The UK has to weather just a few more days of wind and rain before a long-awaited "more usual" summer pattern arrives, forecasters predict.
Downpours are expected to be largely gone by the end of the week, paving the way for some much-anticipated summer sun.
Widespread flooding, the wettest period of April to June on record and more heavy rain so far this month has been caused by the jet stream settling unusually far south.
But now experts believe it is on its way back north, a move which could herald more traditional summer weather in time for the start of the Olympic Games.
Claire Austin, a forecaster with MeteoGroup, the Press Association's weather division, said there would still be unsettled weather on Wednesday.

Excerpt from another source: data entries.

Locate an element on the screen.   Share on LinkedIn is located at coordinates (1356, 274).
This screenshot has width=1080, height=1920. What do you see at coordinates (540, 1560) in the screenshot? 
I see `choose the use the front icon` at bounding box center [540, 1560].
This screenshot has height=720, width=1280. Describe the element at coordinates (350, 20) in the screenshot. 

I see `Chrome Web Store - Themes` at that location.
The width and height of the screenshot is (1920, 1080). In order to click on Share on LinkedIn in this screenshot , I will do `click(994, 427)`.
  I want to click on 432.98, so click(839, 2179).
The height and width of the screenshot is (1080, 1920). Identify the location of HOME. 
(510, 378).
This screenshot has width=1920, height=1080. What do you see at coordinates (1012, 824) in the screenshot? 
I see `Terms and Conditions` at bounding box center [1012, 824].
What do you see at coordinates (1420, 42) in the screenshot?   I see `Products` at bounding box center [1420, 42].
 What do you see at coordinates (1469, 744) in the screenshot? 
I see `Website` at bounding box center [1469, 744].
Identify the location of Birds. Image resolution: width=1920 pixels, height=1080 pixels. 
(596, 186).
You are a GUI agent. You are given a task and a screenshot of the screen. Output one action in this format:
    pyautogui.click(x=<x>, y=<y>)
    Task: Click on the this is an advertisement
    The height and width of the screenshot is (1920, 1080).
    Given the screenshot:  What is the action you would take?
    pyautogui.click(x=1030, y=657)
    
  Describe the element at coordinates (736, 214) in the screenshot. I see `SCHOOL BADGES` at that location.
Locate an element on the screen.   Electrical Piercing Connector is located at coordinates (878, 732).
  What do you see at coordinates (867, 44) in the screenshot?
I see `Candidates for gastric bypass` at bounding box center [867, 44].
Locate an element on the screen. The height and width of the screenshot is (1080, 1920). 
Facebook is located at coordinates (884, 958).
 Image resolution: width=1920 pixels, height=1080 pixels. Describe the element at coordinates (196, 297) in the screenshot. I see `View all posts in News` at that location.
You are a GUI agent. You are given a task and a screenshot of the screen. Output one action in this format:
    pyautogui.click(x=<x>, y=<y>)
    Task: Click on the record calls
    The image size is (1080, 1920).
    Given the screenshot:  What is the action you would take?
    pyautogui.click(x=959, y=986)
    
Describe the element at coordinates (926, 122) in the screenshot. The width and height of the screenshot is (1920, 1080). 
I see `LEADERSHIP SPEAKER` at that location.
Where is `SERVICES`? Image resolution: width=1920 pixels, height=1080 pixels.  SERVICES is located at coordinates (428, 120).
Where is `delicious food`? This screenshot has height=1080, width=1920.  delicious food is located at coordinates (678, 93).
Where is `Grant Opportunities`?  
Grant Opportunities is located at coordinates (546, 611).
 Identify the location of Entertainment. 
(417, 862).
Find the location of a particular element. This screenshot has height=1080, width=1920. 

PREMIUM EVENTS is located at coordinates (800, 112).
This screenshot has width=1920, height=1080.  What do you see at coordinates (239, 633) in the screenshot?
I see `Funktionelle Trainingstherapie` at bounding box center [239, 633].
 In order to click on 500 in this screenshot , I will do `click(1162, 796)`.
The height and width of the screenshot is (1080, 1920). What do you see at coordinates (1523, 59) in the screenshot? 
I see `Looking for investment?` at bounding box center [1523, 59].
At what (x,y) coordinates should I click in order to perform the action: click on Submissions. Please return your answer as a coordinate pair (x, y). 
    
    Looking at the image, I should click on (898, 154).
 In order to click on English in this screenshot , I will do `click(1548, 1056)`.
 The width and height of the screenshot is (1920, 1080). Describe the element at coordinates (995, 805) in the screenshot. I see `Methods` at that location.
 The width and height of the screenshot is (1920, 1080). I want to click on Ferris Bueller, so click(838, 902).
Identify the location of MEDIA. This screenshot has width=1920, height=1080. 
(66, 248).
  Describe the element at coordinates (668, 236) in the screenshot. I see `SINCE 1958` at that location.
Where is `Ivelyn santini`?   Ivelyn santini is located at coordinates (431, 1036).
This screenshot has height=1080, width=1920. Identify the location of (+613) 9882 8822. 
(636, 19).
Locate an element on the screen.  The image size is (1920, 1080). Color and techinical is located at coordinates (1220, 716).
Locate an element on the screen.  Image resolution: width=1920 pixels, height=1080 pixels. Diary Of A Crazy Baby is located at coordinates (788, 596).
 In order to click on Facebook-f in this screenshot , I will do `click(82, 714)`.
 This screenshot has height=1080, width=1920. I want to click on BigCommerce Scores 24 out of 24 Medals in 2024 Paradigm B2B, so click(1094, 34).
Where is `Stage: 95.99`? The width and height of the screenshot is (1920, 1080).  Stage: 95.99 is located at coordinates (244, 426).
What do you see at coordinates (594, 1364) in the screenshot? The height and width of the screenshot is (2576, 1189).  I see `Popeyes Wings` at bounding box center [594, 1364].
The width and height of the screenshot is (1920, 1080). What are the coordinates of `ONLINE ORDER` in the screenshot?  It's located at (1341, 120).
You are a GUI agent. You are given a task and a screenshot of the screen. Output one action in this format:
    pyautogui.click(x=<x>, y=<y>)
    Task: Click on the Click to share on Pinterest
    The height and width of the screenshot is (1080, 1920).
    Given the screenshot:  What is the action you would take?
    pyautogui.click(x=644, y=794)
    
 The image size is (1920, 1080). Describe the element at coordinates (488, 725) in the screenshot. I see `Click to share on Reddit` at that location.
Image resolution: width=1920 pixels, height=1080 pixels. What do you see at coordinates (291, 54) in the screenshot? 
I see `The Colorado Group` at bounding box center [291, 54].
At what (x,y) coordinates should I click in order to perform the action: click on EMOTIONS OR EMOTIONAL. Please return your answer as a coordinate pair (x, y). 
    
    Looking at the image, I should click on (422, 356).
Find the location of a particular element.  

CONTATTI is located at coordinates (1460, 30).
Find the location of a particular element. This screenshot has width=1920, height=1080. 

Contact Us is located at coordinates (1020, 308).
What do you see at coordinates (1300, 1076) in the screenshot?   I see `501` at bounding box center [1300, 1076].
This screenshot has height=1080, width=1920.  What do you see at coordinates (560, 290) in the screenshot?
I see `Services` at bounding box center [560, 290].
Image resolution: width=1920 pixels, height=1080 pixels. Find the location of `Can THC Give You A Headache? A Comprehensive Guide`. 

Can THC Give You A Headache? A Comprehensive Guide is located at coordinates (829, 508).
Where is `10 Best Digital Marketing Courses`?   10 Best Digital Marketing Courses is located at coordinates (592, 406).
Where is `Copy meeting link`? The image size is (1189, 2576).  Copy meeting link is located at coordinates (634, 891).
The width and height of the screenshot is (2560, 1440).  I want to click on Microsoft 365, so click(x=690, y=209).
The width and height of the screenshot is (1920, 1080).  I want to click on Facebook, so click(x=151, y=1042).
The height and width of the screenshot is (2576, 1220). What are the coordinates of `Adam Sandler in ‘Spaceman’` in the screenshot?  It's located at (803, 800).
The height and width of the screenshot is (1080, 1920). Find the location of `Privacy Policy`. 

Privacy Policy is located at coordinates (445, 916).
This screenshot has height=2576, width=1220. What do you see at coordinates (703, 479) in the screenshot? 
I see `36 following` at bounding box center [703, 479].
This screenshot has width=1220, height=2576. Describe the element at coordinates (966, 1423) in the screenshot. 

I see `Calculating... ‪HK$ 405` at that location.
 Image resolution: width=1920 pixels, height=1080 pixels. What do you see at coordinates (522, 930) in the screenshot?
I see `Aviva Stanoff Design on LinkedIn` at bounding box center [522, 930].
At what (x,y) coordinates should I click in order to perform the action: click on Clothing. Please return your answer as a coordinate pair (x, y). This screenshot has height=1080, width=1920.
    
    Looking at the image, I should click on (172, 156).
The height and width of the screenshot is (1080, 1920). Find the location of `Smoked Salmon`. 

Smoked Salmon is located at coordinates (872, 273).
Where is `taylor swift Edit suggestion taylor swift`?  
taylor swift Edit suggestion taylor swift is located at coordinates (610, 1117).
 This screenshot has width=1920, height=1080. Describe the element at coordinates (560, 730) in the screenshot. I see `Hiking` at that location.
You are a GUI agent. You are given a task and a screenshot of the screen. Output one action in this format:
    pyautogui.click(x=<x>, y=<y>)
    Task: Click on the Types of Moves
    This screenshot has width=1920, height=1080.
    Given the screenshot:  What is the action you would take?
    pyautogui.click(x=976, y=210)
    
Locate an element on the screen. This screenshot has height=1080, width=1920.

She said: "There will be a band of slow-moving heavy rain through central and northern parts of Scotland today, which will sit there most of the day bringing quite a lot of rain.
"England and Wales are going to see a showery band of rain moving eastwards, with sunshine and showers following behind. The heaviest of the rainfall and more frequent heavy showers will be across north Wales, the north Midlands and Lincolnshire, where there will be frequent lightning strikes and thunder storms.
"As we go through tonight the general trend across England and Wales will see most of the showers die away. But the band of rain across Scotland will sink south and east through the night."
On Thursday and Friday there will be a mixture of sunshine and showers, with a risk of the odd heavier shower in central and eastern parts of England. Dry and fine will arrive with the weekend, while the start of next week will be breezy and rain in the north and Scotland, and dry and fine in the rest of the UK, and gradually getting warmer.
The Environment Agency, which has been inundated in dealing with flooding across the UK in recent weeks, has 20 flood alerts currently in place, and no flood warnings.